No quadro de Dali, todos os apóstolos têm corte de cabelo moderno, tipo anos 1950, o que diminui seu possível realismo. Mas devemos ter mente que o quadro de Da Vinci é também uma reinterpretação de cabelos, barbas e vestes da época de Cristo, feita no século 15, e nada nos garante que haja uma preocupação realista. A pintura sacra de todos os séculos cansou de mostrar centuriões romanos e apóstolos judeus vestidos nos trajes da época do pintor. Há um traço realista que passa despercebido, mas me parece essencial: as dobras da toalha da mesa. Da Vinci mostrou este precioso detalhe, e Dali aperfeiçoou como só ele sabia fazer. Quando desdobramos uma peça de tecido (toalha, lençol, etc.) vemos nela as marcas da dobra, formando retângulos traçados por vincos alternadamente salientes ou em forma de sulcos. É um detalhe meio imperceptível, mas que nos dois quadros me dá uma sensação de realismo maior do que todo o restante.

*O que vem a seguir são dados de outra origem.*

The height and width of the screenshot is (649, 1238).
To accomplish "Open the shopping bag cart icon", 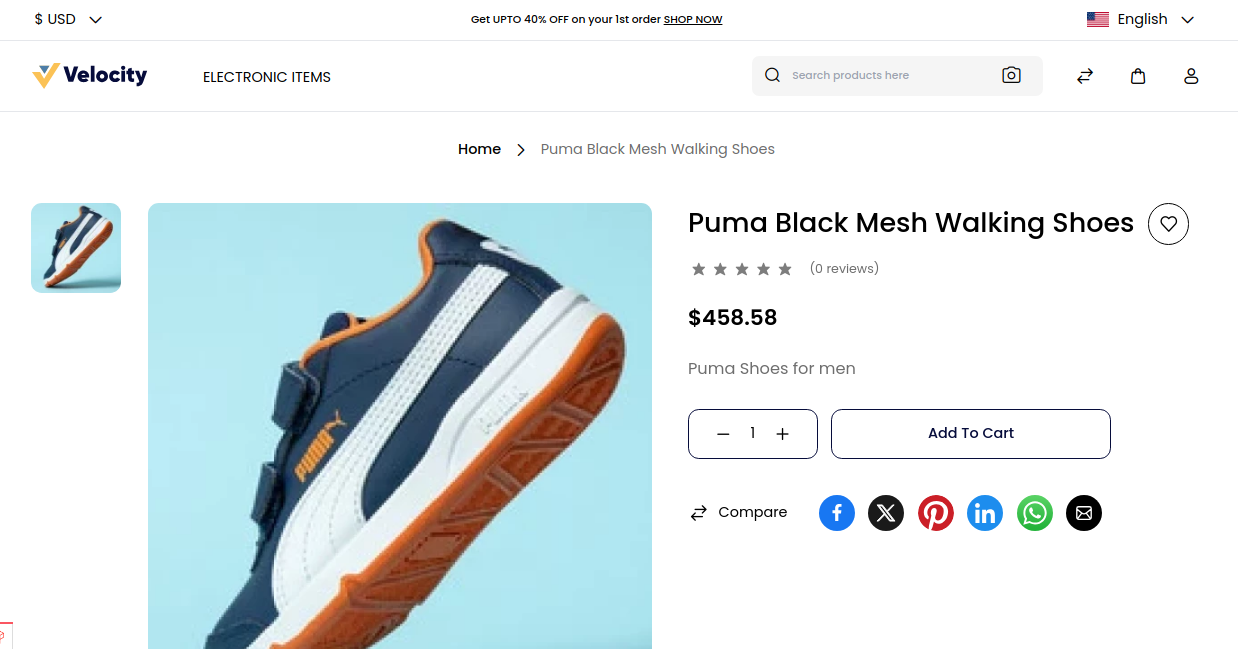I will click(1138, 76).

Última nota: a ceia de Da Vinci é um dos quadros mais copiados do mundo. As únicas reproduções autênticas são as que mostram, abaixo da figura de Cristo, a parte superior de uma porta, pois a pintura original está na parede do refeitório de uma igreja em Milão. Parte da pintura foi destruída há séculos para a abertura desta porta. Um sacrilégio, mas simbólico: não será o próprio Cristo uma porta, já que ninguém vai ao Pai senão por ele?

1274) “300” (13.4.2007)



O filme de Zack Snyder, baseado na história do quadrinhos de Frank Miller, é uma dessas experiências em que todos os esforços se destinam à reconstituição do visual que lembre as “graphic novels”. Pelo que li, o filme foi rodado em um mês e meio, e depois passou por mais de um ano de pós-produção, em que cada tomada foi submetida a sucessivos tratamentos de software para ganhar aquele visual meio granulado, meio descolorido, que é o seu principal trunfo estético.

Em termos de roteiro, é uma defesa do militarismo, com alusões à política americana atual, que não sei até que ponto são voluntárias ou inadvertidas. Claro que o lado pró-americano é o mais visível. O filme defende a importância de se manter uma elite de guerreiros super-treinados, que podem facilmente, em inferioridade numérica, derrotar uma tropa de soldados amadorísticos, desorganizados. Esparta é até hoje, merecidamente, o símbolo de uma civilização de soldados, coisa em que muitos norte-americanos gostariam de ver transformado seu país.

Por outro lado, os espartanos são os invadidos, não os invasores. Se fôssemos comparar o filme à situação do Oriente Médio, eles poderiam ser comparados aos afegãos ou aos iraquianos que se sacrificam tentando repelir um exército muito superior. Analogia reforçada pelo fato do rei Leônidas ser a cara de Osama Bin Laden. Rodrigo Santoro, concordo, não lembra muito George W. Bush; mas o estilo afetado, efeminado e sibarita do Rei Xerxes lembra muito mais o lado decadente da civilização norte-americana do que a cultura talibã. Pode-se ver no filme uma alegoria de um país menor e mais pobre, porém digno e ascético, sendo invadido por uma potência riquíssima e pervertida.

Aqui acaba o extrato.